Savings Bank v. McCarthy

42 A. 929 | Md. | 1899

Ellen McCarthy from time to time deposited in the Savings Bank of Baltimore various sums of money. As evidence of these deposits the bank issued to her four deposit books. Only three of the accounts thus opened are here in controversy, namely, the accounts, which upon the books of the bank, and the books issued to the depositor, stand respectively in the names of her three minor nieces: Agnes, Anna, and Nellie McCarthy — each account subject to the order of the depositor, Ellen McCarthy. When she attempted to exercise her right to withdraw the money from the bank, the minors had, in the meantime, reached lawful age, and failing to appear to demand payment of the several sums deposited in their names, the bank refused to pay the money to the depositor.
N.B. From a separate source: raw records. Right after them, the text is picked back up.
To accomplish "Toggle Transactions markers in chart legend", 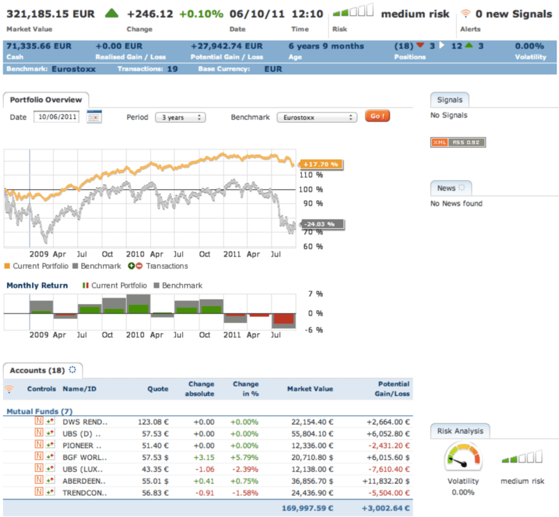I will pos(158,266).
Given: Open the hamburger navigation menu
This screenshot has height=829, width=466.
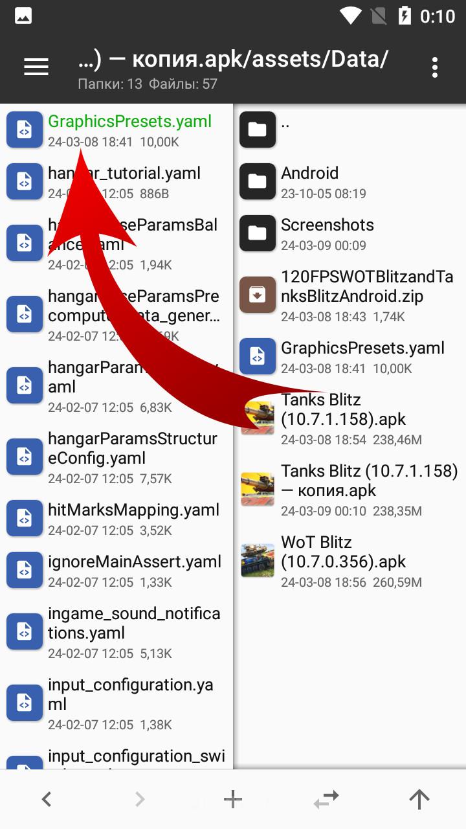Looking at the screenshot, I should coord(36,67).
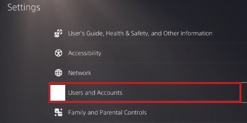
Task: Open the User's Guide health-and-safety icon
Action: tap(58, 33)
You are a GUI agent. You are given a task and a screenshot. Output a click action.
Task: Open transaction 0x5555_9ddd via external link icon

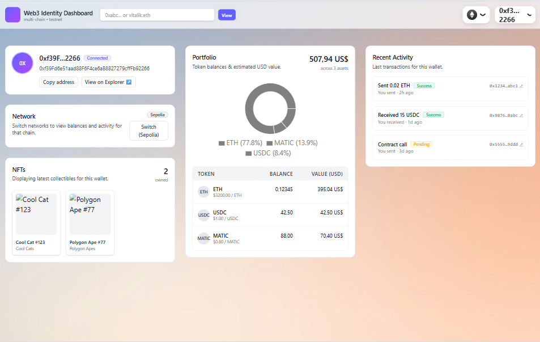pyautogui.click(x=522, y=144)
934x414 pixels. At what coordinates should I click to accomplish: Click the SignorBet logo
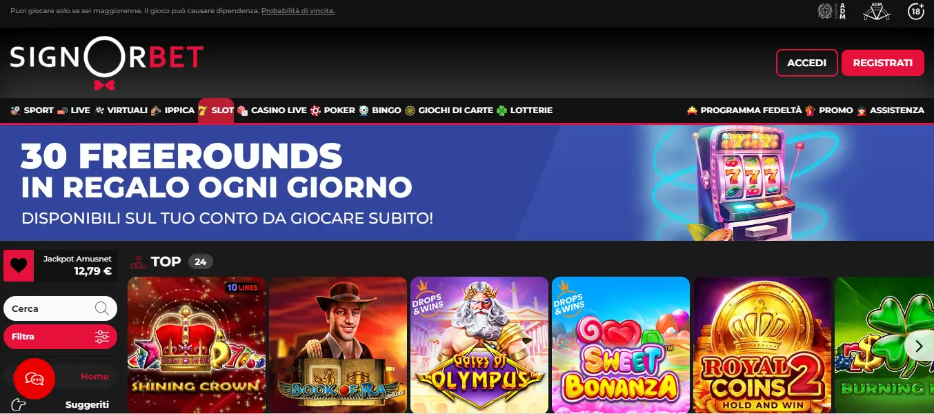pos(107,62)

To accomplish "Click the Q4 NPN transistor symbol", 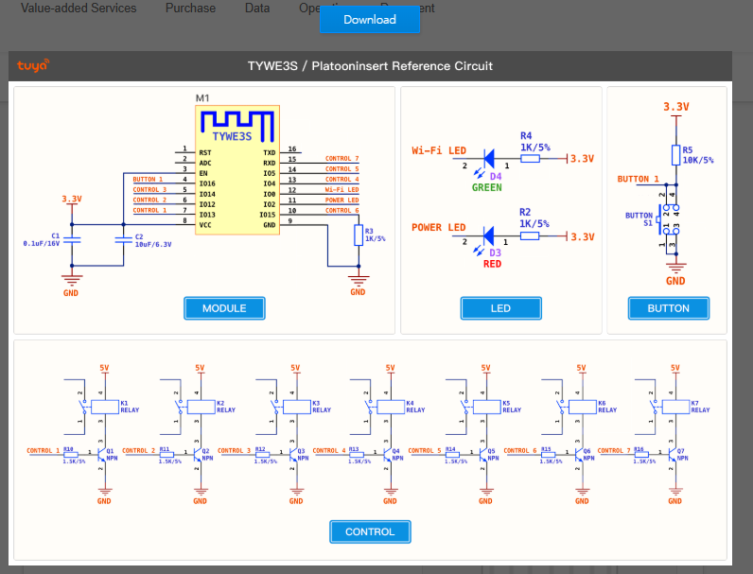I will click(x=389, y=454).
This is an action of assumpsit on the common counts brought by Ellen McCarthy, the depositor, against the bank, to recover the amount of said deposits. The case was tried in the Superior Court of Baltimore City, before DENNIS, J., without a jury. After all the evidence was in, the defendant bank asked the Court to declare as matter of law that the plaintiff, having offered no evidence legally sufficient to entitle her to recover, the verdict must be for the defendant. But this prayer was rejected, and a verdict was found for the plaintiff for the amount of the balances shown by the deposit-books offered in evidence. In this posture of the case, it will be necessary to consider the evidence. Fortunately, it is brief. Only one witness, the plaintiff, was examined. The defendant offered its charter and by-laws. The three deposit or pass-books were also in evidence, each *197 containing a printed copy of the by-laws, allowing guardians for their wards, and parents for their children, to deposit money for the benefit of such wards or children respectively. The plaintiff testified that, at the time she made these deposits in the names of her nieces, she asked the teller of the bank if she could make the deposits in her own name and subject to her own order, and if she could draw the money out at any time, and he replied that it was subject to her order and control all the time. She was not the guardian of the minors. She always had the bank-books in her possession, and never told anybody about the deposits. Upon cross-examination, in reply to a question as to what was her object in making these deposits in the names of her nieces, she replied, "I put it there so I could draw it out at any time, if I thought they were worthy of it." Upon re-direct examination, she said that at the time when she first made the deposits she intended to retain control of the deposits at all times, and that she did not intend to give the money to her nieces.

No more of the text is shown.